Work item:
Although the data below holds other lines too, output only those from the line with "Viewport: 925px width, 520px height." up to and including the line with "Click the 'Aug 17, 2023' date text", exactly as they appear.

Source data:
%%

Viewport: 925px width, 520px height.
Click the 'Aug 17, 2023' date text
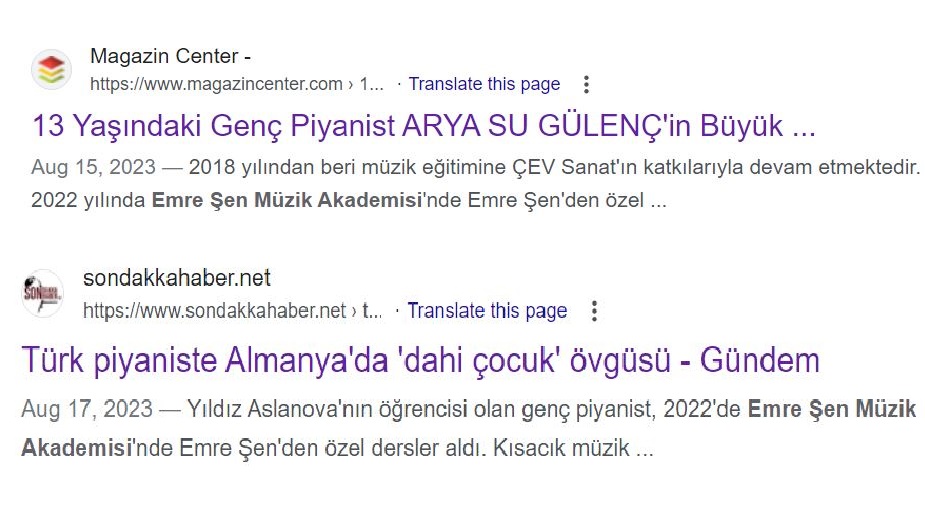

%%
%%

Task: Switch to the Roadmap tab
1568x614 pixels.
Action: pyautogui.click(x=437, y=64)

%%

Response to the task:
Viewport: 925px width, 520px height.
Click the 'Aug 17, 2023' date text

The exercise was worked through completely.